Psychic Ills and Gibby Haynes’ Nowhere in the Night arrives from somewhere sometime ago, a document of sound bending, twisting, and stretching with the joy of collaboration and untethered aspiration.
Psychic Ills, then the trio Tres Warren, Elizabeth Hart, and Brian Tamborello, first intersected musically with Gibby Haynes, then and forever the founding member of Butthole Surfers, when the two groups with Texas roots toured extensively in 2009, and next when the Ills invited Haynes to contribute to the fourth volume of FRKWYS, an ongoing series of intergenerational collaborations that began that same year. Featured alongside interpretations of Psychic Ills’ music by Juan Atkins and Faust’s Hans-Joachim Irmler, Haynes’ contribution, a melted, modular melange, inspired the four musicians to manifest their mutual appreciation in a studio setting.

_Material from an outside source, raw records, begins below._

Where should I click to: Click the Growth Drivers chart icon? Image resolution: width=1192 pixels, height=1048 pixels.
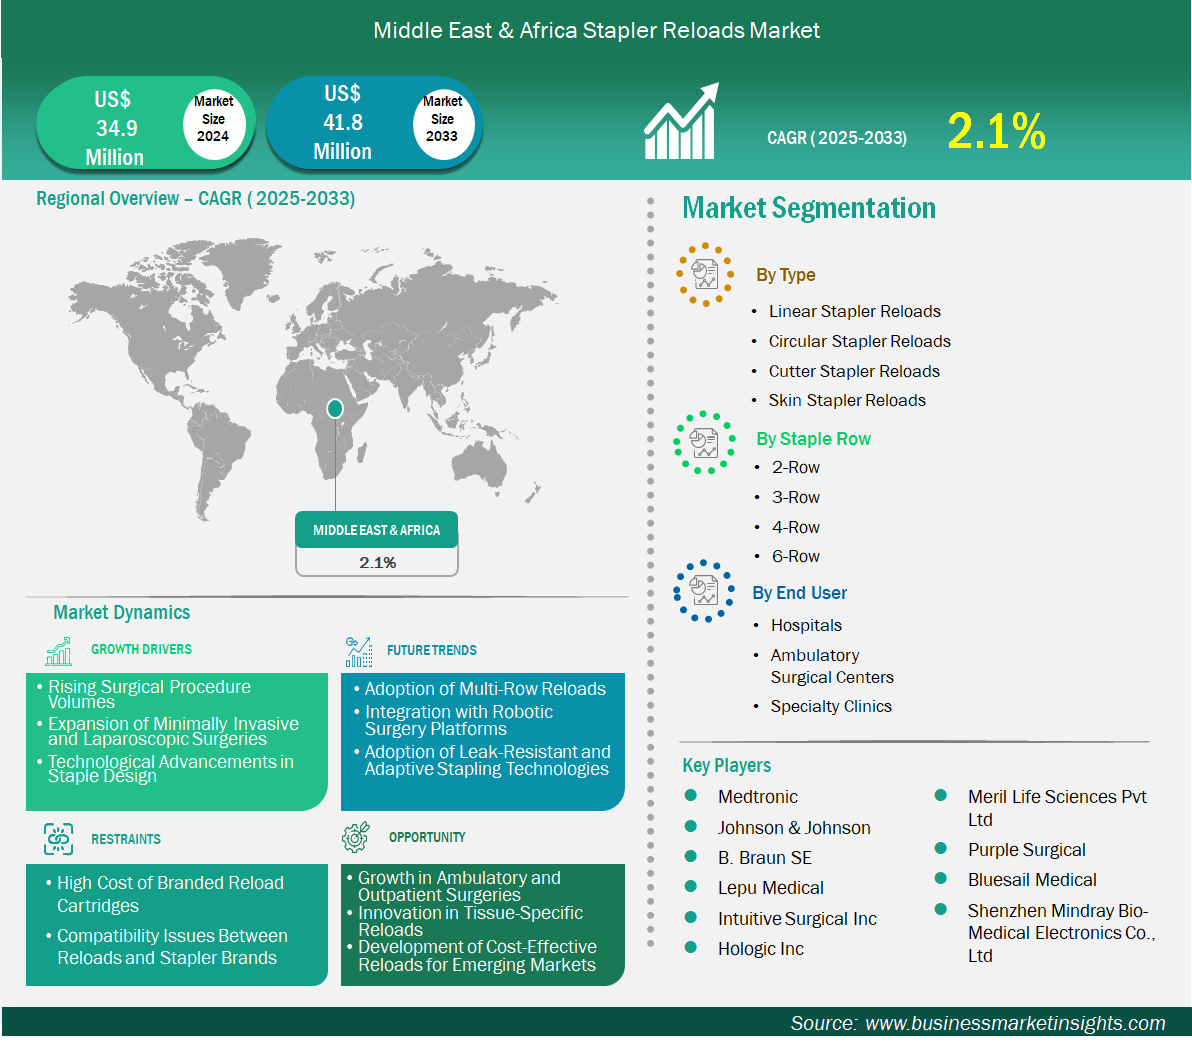(59, 651)
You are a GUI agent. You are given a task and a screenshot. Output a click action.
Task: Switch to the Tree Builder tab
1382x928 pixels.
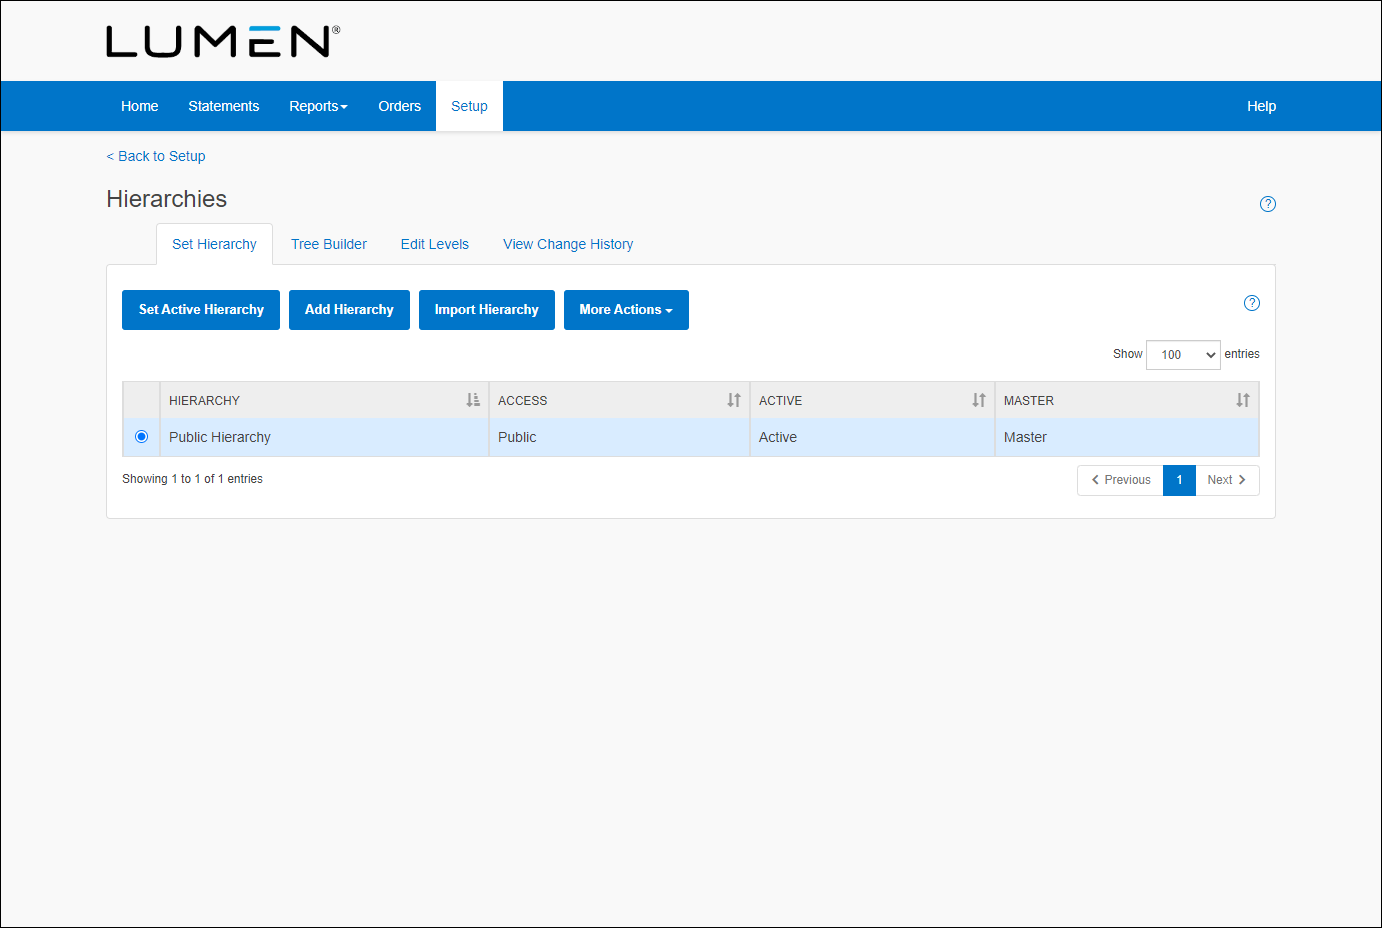point(329,244)
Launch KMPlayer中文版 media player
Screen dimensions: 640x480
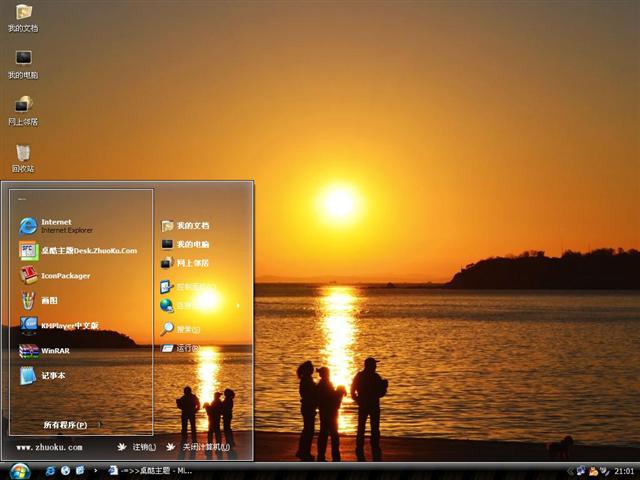68,325
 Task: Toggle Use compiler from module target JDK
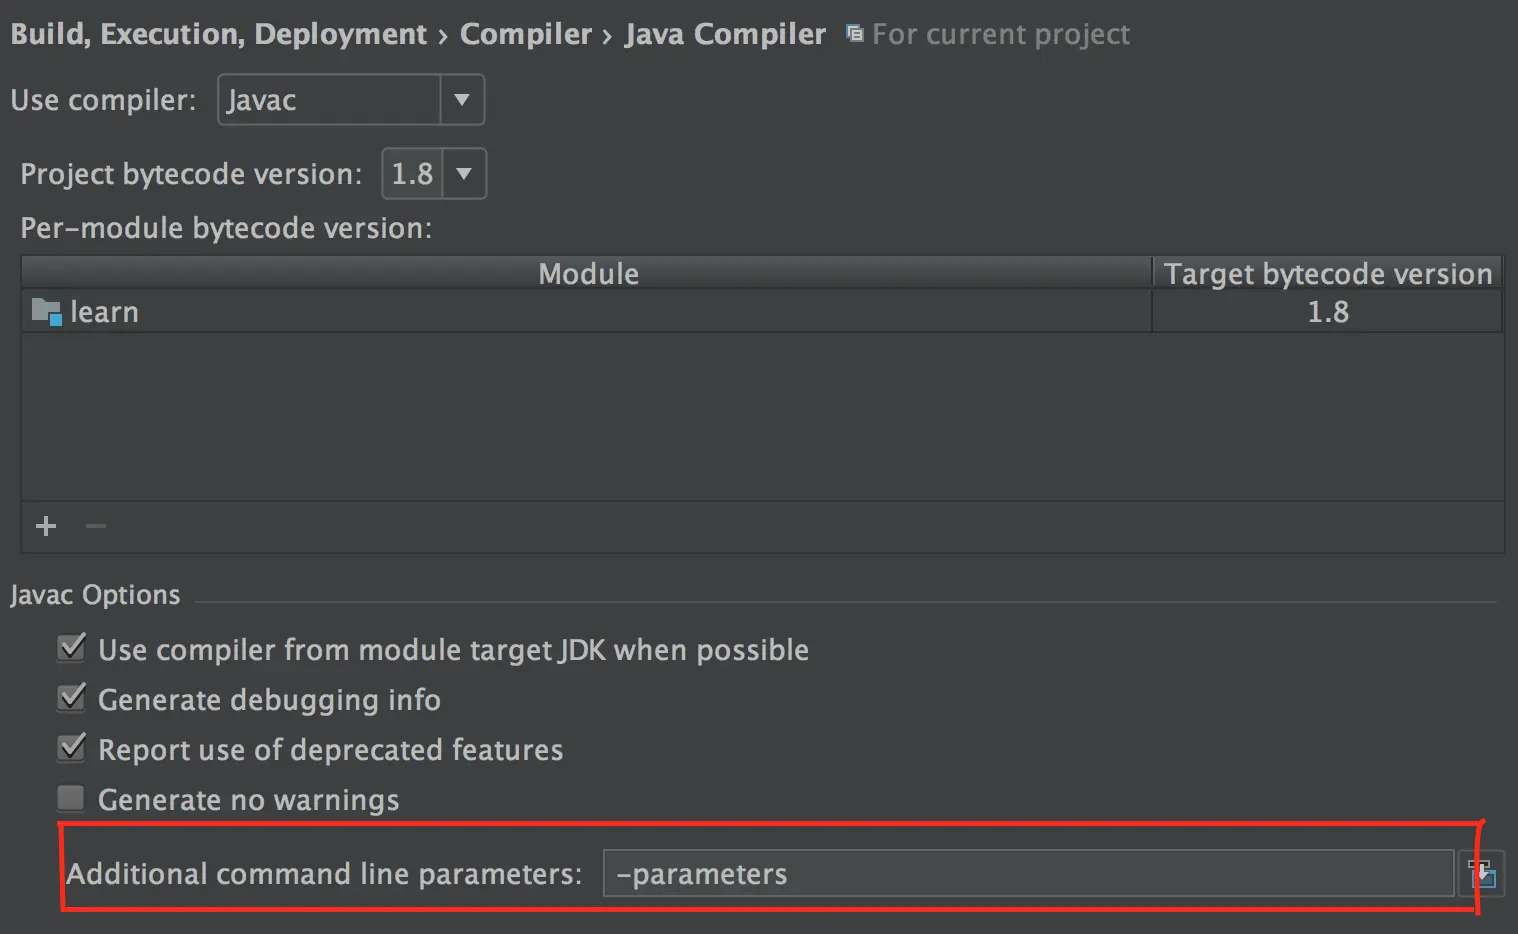click(72, 649)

With a single session booked at the mid-aughts Brooklyn institution Monster Island, Psychic Ills and Haynes settled into the depth of a cold early February 2010 night to chase a spirit of intuition and improvisation down all corridors conjured. Positioned at their stations to those familiar with the original Psychic Ils formation before they expanded and evolved in years to follow (Warren on guitar, loops, percussion, and harmonica, Hart on bass, and Tamborello on drums), Haynes became the odd man in, hovering and howling behind a modular synthesizer and rack of vocal processors.
When the quartet finally found their footing and familiarity on the studio floor, engineer, Matt Boynton, pressed record at 10 pm and let the virtual tape roll until 4 am. Over the next several months, Warren assumed the responsibility of wading through the magical murk of the session, and editing down the material into a cohesive, if not completely outer limit, album. Nowhere in the Night is not only lost sound in its twelve year journey to reach an audience beyond its makers’ circle, but also in its liminal, chasmic characteristics. Not a psychedelic void, as much as a ceremonial realization of group mind and playful madness.
“Revisiting this music after so many years brought me back to that frenzied all-night affair,” Hart recollects. “We wanted to see what would happen if we mixed Gibby’s raw power with our nomadic improvisations of that era. This album captures a moment in time, a window into that mad night of experimentation.”
After the Nowhere in the Night session, the mixed and mastered album would remain relegated to a handful of test pressings while respective creative paths lead to and through new horizons. The project was never abandoned, rather allowed time to steep in mystery. Tres Warren passed away in March 2020. With Liz’s guidance, we’re humbled to offer this intimate yet expansive document, and honor Tres’s time with us.